OpenStack Support


#1

All,

Thank you very much for your hard work!! AFAIK, this is the first Open Source CMP! I would love to contribute code to assist with data collection against OpenStack environments (distro, architecture, installed packages, etc.) This would really help with OpenStack adoption in the enterprise space, where IT governance can be strict. However, I only see three possible ways to get the same level of data you are retrieving from other environments:

  1. Utilize an application on the hypervisors which periodically executes guestfish/libguestfs queries against each /var/lib/nova/{instace-id}/disk, and alerts ManageIQ over AMQP (and/or has a REST API for gathering data on demand.)

  2. Install an application on each instance (opening the door to collection of data from OpenStack public cloud environments), and have it report back to ManageIQ.

  3. Try to submit a new upstream OpenStack project just for gathering this info.

As this represents a serious architectural decision, I would like to know from the core developers which path (or none of them!) is best to pursue for adding good reporting capability to ManageIQ on OpenStack.

Greg


#2

Hey there,

First off, thanks for your interest! We’re really excited to get this out in the open.

Let me lay out the ways in which we gather information from providers, and what we’re currently doing with OpenStack. Then, we can talk more about what areas we’re lacking or what needs more help.

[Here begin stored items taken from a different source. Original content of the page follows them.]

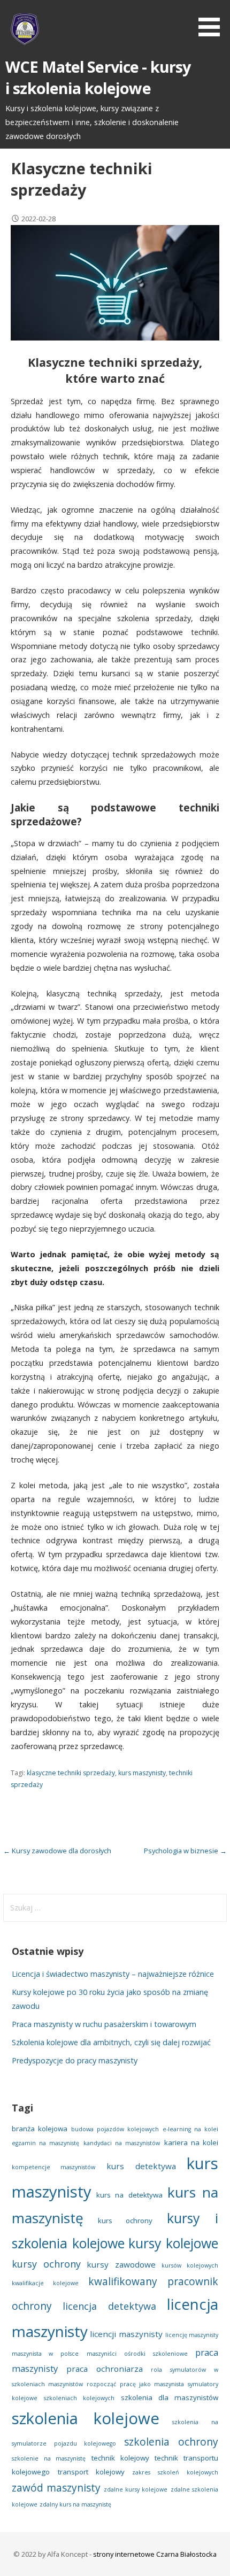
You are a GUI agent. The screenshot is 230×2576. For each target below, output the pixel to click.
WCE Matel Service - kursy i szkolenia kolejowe (97, 77)
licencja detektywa (109, 2306)
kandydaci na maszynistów (121, 2143)
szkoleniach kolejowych (79, 2398)
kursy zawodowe (121, 2264)
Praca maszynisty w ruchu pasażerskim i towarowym (104, 2024)
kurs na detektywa (129, 2195)
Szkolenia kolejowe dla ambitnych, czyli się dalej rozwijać (111, 2042)
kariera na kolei (191, 2142)
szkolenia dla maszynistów (169, 2397)
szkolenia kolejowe (85, 2418)
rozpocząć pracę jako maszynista (135, 2384)
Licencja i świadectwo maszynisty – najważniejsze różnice (113, 1974)
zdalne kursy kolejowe (136, 2489)
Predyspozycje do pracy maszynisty (74, 2060)
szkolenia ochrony (171, 2442)
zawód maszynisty (56, 2488)
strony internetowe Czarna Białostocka (155, 2554)
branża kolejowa (39, 2128)
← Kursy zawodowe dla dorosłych (57, 1850)
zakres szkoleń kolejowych (175, 2472)
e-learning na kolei (190, 2129)
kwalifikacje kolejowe (45, 2283)
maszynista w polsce (45, 2353)
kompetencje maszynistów (54, 2167)
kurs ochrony (125, 2220)
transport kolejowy (91, 2472)
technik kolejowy (120, 2458)
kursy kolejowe (173, 2243)
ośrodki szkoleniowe (156, 2353)
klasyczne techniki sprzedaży (71, 1772)
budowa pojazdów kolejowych (115, 2129)
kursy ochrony (46, 2263)
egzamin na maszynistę (46, 2143)
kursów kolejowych (190, 2265)
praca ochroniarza (104, 2368)
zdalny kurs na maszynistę (75, 2504)
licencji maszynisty (126, 2334)
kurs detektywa (141, 2166)
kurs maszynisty (142, 1772)
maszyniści (102, 2353)
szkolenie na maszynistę (49, 2458)
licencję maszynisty (192, 2335)
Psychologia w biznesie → (185, 1850)
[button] (213, 20)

A ManageIQ admin user creates a Cloud Provider record for an OpenStack instance. We currently consider a single Keystone endpoint as an OpenStack instance. This Cloud Provider record includes the administrator’s credentials. This allows ManageIQ to connect to an OpenStack instance as the Admin user (of the Admin tenant) and ask for data.

We use the Fog library for connecting to OpenStack, once the Cloud Provider connection is created.

There are a few different ways we collect data from OpenStack:

  1. Images: ManageIQ collects image disk information for both running VMs and dormant image disks for all providers. For OpenStack, because there is not current way to stream image bytes, this requires reading the entire image disk locally and reading the blocks we’re interested in. We endearing term this the “fleecing” process.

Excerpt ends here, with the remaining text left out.